Cable de EE UU que denuncia que políticos argentinos ofrecen puestos políticos a jueces para beneficiarse de la justicia

ID:122468
Date:2007-09-17 15:00:00
Origin:07BUENOSAIRES1862
Source:Embassy Buenos Aires
Classification:CONFIDENTIAL
Dunno:07BUENOSAIRES1730 07BUENOSAIRES978
Destination:VZCZCXYZ0000
RR RUEHWEB

DE RUEHBU #1862/01 2601500
ZNY CCCCC ZZH
R 171500Z SEP 07
FM AMEMBASSY BUENOS AIRES
TO RUEHC/SECSTATE WASHDC 9266
INFO RUEHAC/AMEMBASSY ASUNCION 6575
RUEHBR/AMEMBASSY BRASILIA 6445
RUEHCV/AMEMBASSY CARACAS 1502
RUEHLP/AMEMBASSY LA PAZ SEP MONTEVIDEO 6772
RUEHSG/AMEMBASSY SANTIAGO 0786
RUEAIIA/CIA WASHINGTON DC
RHEFDIA/DIA WASHINGTON DC
RHMCSUU/FBI WASHINGTON DC
RHEHAAA/NATIONAL SECURITY COUNCIL WASHINGTON DC
RUCPDOC/DEPT OF COMMERCE WASHINGTON DC

C O N F I D E N T I A L BUENOS AIRES 001862

SIPDIS

SIPDIS

E.O. 12958: DECL: 09/20/2017
TAGS: PGOV, PREL, AR, ECON
SUBJECT: ARGENTINA: ELECTIONS 2007 WEEKLY ROUNDUP:
SEPTEMBER 4-14

REF: A. BUENOS AIRES 01730
B. BUENOS AIRES 00978

Classified By: CDA Tom Kelly for Reasons 1.4(b) and (d).

1. (SBU) SUMMARY: Ticket slates for the national
elections on October 28 are now final. First Lady and
presidential front-runner Cristina Fernandez de Kirchner is
still leading the polls with a comfortable lead over the
next-closest candidate and stands to benefit from her
husband's increased campaigning on her behalf. The
September 2 provincial elections in Cordoba and Santa Fe
showed that the urban middle class continues to vote
against the Kirchner ticket. The second-place finisher in
Cordoba is demanding a recount, alleging fraud
and irregularities in that province's September 2
election. In Buenos Aires, Mayor-Elect Mauricio Macri has
begun wooing candidates to fill positions in the city
government, including Federal Judge Guillermo Montenegro of
the Skanska corruption case. In the last provincial
elections before October, Kirchnerista candidates triumphed
in both Chaco and Chubut, adding to a string of provincial
wins for the administration that counter the handful of
opposition victories. END SUMMARY.

....................

### [Objective A]
In the records, reproduce the lines verbatim starting with the line that contains "Disable the share button toggle" and going on through the line that contains "pyautogui.click(x=91, y=85)", leaving out the pictures.
The text and the records have no connection to each other.

### [Data shown]
....................

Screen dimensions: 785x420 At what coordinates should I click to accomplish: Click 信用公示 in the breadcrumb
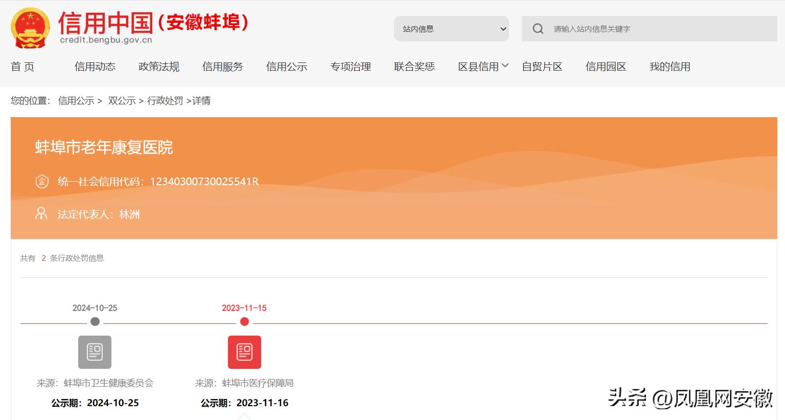(x=76, y=101)
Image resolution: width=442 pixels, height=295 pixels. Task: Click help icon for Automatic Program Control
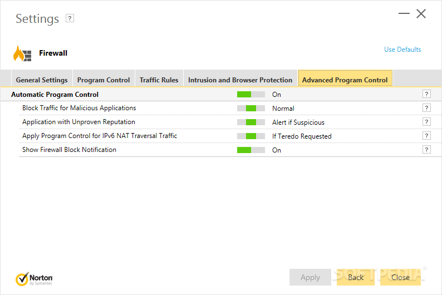[x=426, y=94]
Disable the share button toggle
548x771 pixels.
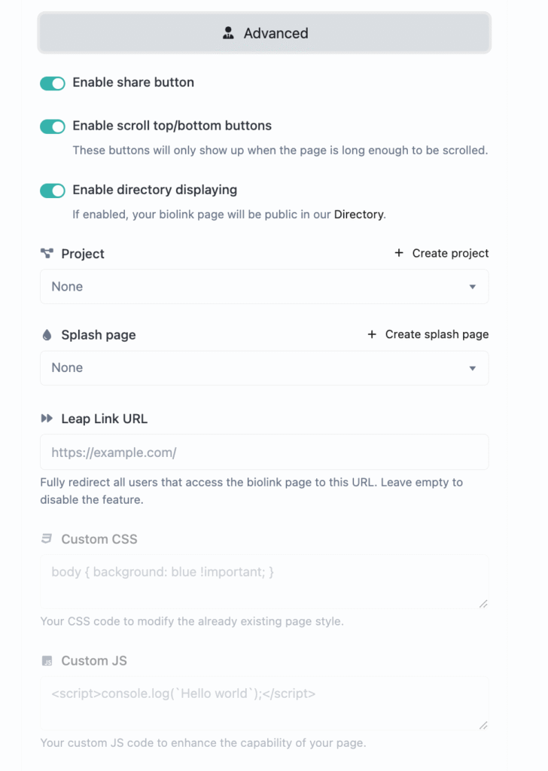tap(53, 84)
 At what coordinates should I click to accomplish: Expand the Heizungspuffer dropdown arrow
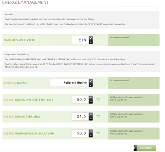pyautogui.click(x=91, y=85)
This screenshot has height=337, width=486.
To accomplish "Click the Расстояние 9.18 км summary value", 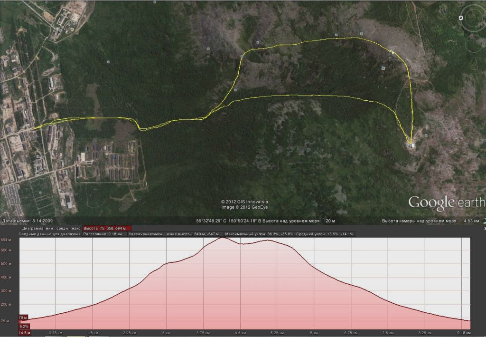I will click(x=104, y=234).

....................

### [Objective B]
Write out the cable starting with "E.O. 12958: DECL: 09/20/2017" and going on through "1.4(b) and (d).", with "ROUNDUP" renamed "REVIEW".

### [Task answer A]
Disable the share button toggle
548x771 pixels.
tap(53, 84)
 At what coordinates should I click to accomplish: Expand the Heizungspuffer dropdown arrow
pyautogui.click(x=91, y=85)

### [Task answer B]
E.O. 12958: DECL: 09/20/2017
TAGS: PGOV, PREL, AR, ECON
SUBJECT: ARGENTINA: ELECTIONS 2007 WEEKLY REVIEW:
SEPTEMBER 4-14

REF: A. BUENOS AIRES 01730
B. BUENOS AIRES 00978

Classified By: CDA Tom Kelly for Reasons 1.4(b) and (d).